Tre configurazioni diverse di Male alle quali non fa da contraltare alcun Bene (per scelta precisa degli sceneggiatori Rulli e Petraglia, che hanno tagliato fuori l’antagonista positivo del romanzo originale di Bonini e De Cataldo, il tenente Malatesta) se non quello effimero evocato dalla figura di un dimissionario Santo Padre, corpo ambiguamente inquadrato di spalle non si sa bene se per pudore nei confronti di quell’intima scelta di fede o per un intrinseco ed allusivo “voltare le spalle” dinanzi a intrecci tacitamente avallati. Una scelta, quella di mettere a fuoco solo la prospettiva della Suburra, forse poco condivisibile per quei lettori che pretendono il rispetto dell’opera letteraria, ma che invece, sotto quello cinematografico, evita rischiose scivolate nel didascalismo, consegnando direttamente nelle mani dello spettatore l’incarico di operare da coscienza morale o magari, soltanto, di prendere atto della naturale visione nichilista del genere (noir).
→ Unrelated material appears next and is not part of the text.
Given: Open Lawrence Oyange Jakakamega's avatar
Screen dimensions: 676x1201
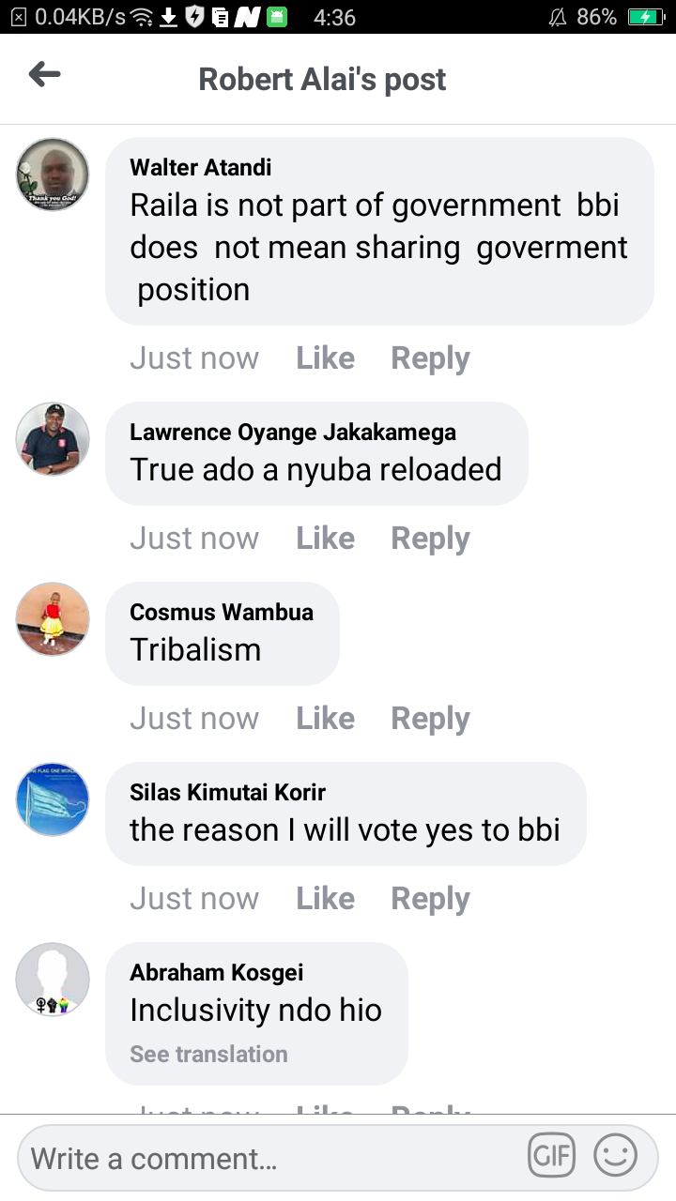Looking at the screenshot, I should tap(53, 439).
Perché sebbene “Suburra” non dica nulla che non sapessimo già (e che le cronache non abbiano già ampiamente superato) e rimanga lontano dal divenire pamphlet politico (cautamente oseremmo dire), quel che lascia alla fine dei giochi è più la fascinazione del “come” che la rilevanza del “cosa”. E’ una qualità che emerge nella precisione della sua scansione narrativa quasi “ascensionale” (un countdown che parte dalla tragedia di una qualunque “senza nome” e risale fino a giochi di palazzo, appalti e criminalità), risiede in certe suggestioni visivo-sonore che permeano alcune sequenze (ma più che la pioggia contano quei bagliori solenni dietro i vetri bagnati) o in tese e veloci sparatorie che minano la tranquillità dei ritrovi (le spa, i centri commerciali). Trova compimento infine in quella fisicità autentica e disfatta che coinvolge corpi, cadaveri e femminili “ritornanti” ai quali è affidato il compito di riazzerare il conto alla rovescia fino alla prossima Apocalisse. Non sarà il cinema politico degli anni ’70 ma per far rinascere un genere può davvero bastare.